» Exercise goal: Write out the data once more, exactly as it reads.

[Data records]
------------------------------

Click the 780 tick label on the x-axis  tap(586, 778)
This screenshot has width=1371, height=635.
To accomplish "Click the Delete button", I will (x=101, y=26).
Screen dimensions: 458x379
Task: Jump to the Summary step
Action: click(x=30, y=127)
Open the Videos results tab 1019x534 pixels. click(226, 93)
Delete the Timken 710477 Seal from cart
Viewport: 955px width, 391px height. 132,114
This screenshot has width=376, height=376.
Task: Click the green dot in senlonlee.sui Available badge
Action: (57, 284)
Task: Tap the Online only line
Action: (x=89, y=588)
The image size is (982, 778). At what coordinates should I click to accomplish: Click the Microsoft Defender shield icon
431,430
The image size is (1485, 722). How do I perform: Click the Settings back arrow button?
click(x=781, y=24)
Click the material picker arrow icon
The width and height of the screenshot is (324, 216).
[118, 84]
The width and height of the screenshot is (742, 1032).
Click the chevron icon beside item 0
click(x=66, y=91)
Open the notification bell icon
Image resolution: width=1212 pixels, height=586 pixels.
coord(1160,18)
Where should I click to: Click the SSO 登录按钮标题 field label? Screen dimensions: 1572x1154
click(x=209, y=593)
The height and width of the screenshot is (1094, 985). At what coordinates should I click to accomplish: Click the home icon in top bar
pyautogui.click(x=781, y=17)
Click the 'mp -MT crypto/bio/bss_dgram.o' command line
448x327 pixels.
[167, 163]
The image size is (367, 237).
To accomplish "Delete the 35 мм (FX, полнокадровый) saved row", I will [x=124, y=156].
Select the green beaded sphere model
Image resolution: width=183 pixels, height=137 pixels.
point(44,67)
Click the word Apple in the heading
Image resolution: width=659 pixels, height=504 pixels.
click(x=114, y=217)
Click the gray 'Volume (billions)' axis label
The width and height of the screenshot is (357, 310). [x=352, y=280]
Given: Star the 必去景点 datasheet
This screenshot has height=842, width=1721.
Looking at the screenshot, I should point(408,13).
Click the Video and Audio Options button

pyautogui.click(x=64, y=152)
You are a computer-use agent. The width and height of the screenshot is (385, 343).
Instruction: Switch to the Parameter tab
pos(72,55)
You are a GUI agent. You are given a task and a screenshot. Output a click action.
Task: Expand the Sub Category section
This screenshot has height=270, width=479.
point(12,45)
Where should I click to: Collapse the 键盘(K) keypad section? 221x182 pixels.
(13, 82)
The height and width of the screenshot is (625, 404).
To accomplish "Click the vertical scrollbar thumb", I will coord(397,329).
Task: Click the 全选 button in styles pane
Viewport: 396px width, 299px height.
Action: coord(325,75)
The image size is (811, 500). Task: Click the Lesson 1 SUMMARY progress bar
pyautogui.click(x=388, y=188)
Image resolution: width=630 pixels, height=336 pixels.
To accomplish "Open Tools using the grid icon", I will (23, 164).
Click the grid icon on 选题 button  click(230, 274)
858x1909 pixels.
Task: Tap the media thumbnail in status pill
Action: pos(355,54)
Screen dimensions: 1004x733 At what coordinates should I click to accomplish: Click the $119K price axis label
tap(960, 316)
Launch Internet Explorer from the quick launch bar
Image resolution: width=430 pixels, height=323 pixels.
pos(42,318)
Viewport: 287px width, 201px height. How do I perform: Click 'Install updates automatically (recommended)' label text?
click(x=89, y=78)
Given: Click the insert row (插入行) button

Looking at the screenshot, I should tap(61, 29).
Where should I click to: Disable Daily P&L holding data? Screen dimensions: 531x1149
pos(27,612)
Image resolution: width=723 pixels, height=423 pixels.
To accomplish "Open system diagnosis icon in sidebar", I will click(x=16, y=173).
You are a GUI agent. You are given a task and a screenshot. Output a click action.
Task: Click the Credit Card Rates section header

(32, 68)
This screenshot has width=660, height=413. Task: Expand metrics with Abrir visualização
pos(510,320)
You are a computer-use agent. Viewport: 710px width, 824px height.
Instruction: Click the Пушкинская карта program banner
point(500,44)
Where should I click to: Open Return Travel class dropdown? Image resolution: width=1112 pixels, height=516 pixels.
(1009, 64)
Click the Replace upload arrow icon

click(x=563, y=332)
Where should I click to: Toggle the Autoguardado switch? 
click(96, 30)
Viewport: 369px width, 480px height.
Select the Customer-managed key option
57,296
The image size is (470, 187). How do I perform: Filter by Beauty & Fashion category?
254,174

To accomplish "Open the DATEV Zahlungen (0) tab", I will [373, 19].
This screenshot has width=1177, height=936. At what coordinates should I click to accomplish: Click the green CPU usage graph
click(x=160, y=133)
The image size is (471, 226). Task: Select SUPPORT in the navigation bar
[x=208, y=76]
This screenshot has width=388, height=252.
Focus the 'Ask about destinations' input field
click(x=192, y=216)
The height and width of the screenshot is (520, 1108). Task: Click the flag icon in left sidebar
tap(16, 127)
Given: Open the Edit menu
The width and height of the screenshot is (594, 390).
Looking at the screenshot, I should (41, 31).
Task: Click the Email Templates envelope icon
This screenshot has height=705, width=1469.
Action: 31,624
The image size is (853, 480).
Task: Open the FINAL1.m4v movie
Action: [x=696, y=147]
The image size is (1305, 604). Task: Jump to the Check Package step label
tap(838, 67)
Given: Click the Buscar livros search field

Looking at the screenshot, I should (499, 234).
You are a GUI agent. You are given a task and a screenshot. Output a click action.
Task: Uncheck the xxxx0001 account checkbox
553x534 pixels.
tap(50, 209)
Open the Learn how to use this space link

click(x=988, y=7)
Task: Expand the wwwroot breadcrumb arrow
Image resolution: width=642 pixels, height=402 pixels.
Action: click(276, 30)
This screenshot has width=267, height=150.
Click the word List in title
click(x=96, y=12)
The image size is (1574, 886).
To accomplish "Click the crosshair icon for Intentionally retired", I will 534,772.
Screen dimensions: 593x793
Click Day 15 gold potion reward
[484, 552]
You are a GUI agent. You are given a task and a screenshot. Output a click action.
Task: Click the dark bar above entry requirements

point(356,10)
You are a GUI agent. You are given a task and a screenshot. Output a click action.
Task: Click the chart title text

------------------------------

» Your solution:
Click the 780 tick label on the x-axis  tap(586, 778)
This screenshot has width=1371, height=635.
To accomplish "Click the Delete button", I will (x=101, y=26).
Screen dimensions: 458x379
Task: Jump to the Summary step
Action: click(x=30, y=127)
Open the Videos results tab 1019x534 pixels. click(226, 93)
Delete the Timken 710477 Seal from cart
Viewport: 955px width, 391px height. 132,114
This screenshot has width=376, height=376.
Task: Click the green dot in senlonlee.sui Available badge
Action: (57, 284)
Task: Tap the Online only line
Action: (x=89, y=588)
The image size is (982, 778). At what coordinates should I click to accomplish: Click the Microsoft Defender shield icon
431,430
The image size is (1485, 722). How do I perform: Click the Settings back arrow button?
click(x=781, y=24)
Click the material picker arrow icon
The width and height of the screenshot is (324, 216).
[118, 84]
The width and height of the screenshot is (742, 1032).
Click the chevron icon beside item 0
click(x=66, y=91)
Open the notification bell icon
Image resolution: width=1212 pixels, height=586 pixels.
coord(1160,18)
Where should I click to: Click the SSO 登录按钮标题 field label? Screen dimensions: 1572x1154
click(x=209, y=593)
The height and width of the screenshot is (1094, 985). At what coordinates should I click to accomplish: Click the home icon in top bar
pyautogui.click(x=781, y=17)
Click the 'mp -MT crypto/bio/bss_dgram.o' command line
448x327 pixels.
[167, 163]
The image size is (367, 237).
To accomplish "Delete the 35 мм (FX, полнокадровый) saved row", I will [x=124, y=156].
Select the green beaded sphere model
Image resolution: width=183 pixels, height=137 pixels.
point(44,67)
Click the word Apple in the heading
Image resolution: width=659 pixels, height=504 pixels.
click(x=114, y=217)
Click the gray 'Volume (billions)' axis label
The width and height of the screenshot is (357, 310). [x=352, y=280]
Given: Star the 必去景点 datasheet
This screenshot has height=842, width=1721.
Looking at the screenshot, I should point(408,13).
Click the Video and Audio Options button

pyautogui.click(x=64, y=152)
You are a computer-use agent. The width and height of the screenshot is (385, 343).
Instruction: Switch to the Parameter tab
pos(72,55)
You are a GUI agent. You are given a task and a screenshot. Output a click action.
Task: Expand the Sub Category section
This screenshot has height=270, width=479.
point(12,45)
Where should I click to: Collapse the 键盘(K) keypad section? 221x182 pixels.
(13, 82)
The height and width of the screenshot is (625, 404).
To accomplish "Click the vertical scrollbar thumb", I will coord(397,329).
Task: Click the 全选 button in styles pane
Viewport: 396px width, 299px height.
Action: coord(325,75)
The image size is (811, 500). Task: Click the Lesson 1 SUMMARY progress bar
pyautogui.click(x=388, y=188)
Image resolution: width=630 pixels, height=336 pixels.
To accomplish "Open Tools using the grid icon", I will (23, 164).
Click the grid icon on 选题 button  click(230, 274)
858x1909 pixels.
Task: Tap the media thumbnail in status pill
Action: pos(355,54)
Screen dimensions: 1004x733 At what coordinates should I click to accomplish: Click the $119K price axis label
tap(960, 316)
Launch Internet Explorer from the quick launch bar
Image resolution: width=430 pixels, height=323 pixels.
pos(42,318)
Viewport: 287px width, 201px height. How do I perform: Click 'Install updates automatically (recommended)' label text?
click(x=89, y=78)
Given: Click the insert row (插入行) button

Looking at the screenshot, I should tap(61, 29).
Where should I click to: Disable Daily P&L holding data? Screen dimensions: 531x1149
pos(27,612)
Image resolution: width=723 pixels, height=423 pixels.
To accomplish "Open system diagnosis icon in sidebar", I will click(x=16, y=173).
You are a GUI agent. You are given a task and a screenshot. Output a click action.
Task: Click the Credit Card Rates section header

(32, 68)
This screenshot has width=660, height=413. Task: Expand metrics with Abrir visualização
pos(510,320)
You are a computer-use agent. Viewport: 710px width, 824px height.
Instruction: Click the Пушкинская карта program banner
point(500,44)
Where should I click to: Open Return Travel class dropdown? Image resolution: width=1112 pixels, height=516 pixels.
(1009, 64)
Click the Replace upload arrow icon

click(x=563, y=332)
Where should I click to: Toggle the Autoguardado switch? 
click(96, 30)
Viewport: 369px width, 480px height.
Select the Customer-managed key option
57,296
The image size is (470, 187). How do I perform: Filter by Beauty & Fashion category?
254,174

To accomplish "Open the DATEV Zahlungen (0) tab", I will [373, 19].
This screenshot has width=1177, height=936. At what coordinates should I click to accomplish: Click the green CPU usage graph
click(x=160, y=133)
The image size is (471, 226). Task: Select SUPPORT in the navigation bar
[x=208, y=76]
This screenshot has width=388, height=252.
Focus the 'Ask about destinations' input field
click(x=192, y=216)
The height and width of the screenshot is (520, 1108). Task: Click the flag icon in left sidebar
tap(16, 127)
Given: Open the Edit menu
The width and height of the screenshot is (594, 390).
Looking at the screenshot, I should (41, 31).
Task: Click the Email Templates envelope icon
This screenshot has height=705, width=1469.
Action: 31,624
The image size is (853, 480).
Task: Open the FINAL1.m4v movie
Action: [x=696, y=147]
The image size is (1305, 604). Task: Jump to the Check Package step label
tap(838, 67)
Given: Click the Buscar livros search field

Looking at the screenshot, I should (499, 234).
You are a GUI agent. You are given a task and a screenshot. Output a click action.
Task: Uncheck the xxxx0001 account checkbox
553x534 pixels.
tap(50, 209)
Open the Learn how to use this space link

click(x=988, y=7)
Task: Expand the wwwroot breadcrumb arrow
Image resolution: width=642 pixels, height=402 pixels.
Action: click(276, 30)
This screenshot has width=267, height=150.
Click the word List in title
click(x=96, y=12)
The image size is (1574, 886).
To accomplish "Click the crosshair icon for Intentionally retired", I will 534,772.
Screen dimensions: 593x793
Click Day 15 gold potion reward
[484, 552]
You are a GUI agent. You are given a task and a screenshot. Output a click action.
Task: Click the dark bar above entry requirements

point(356,10)
You are a GUI agent. You are given a task and a screenshot. Output a click action.
Task: Click the chart title text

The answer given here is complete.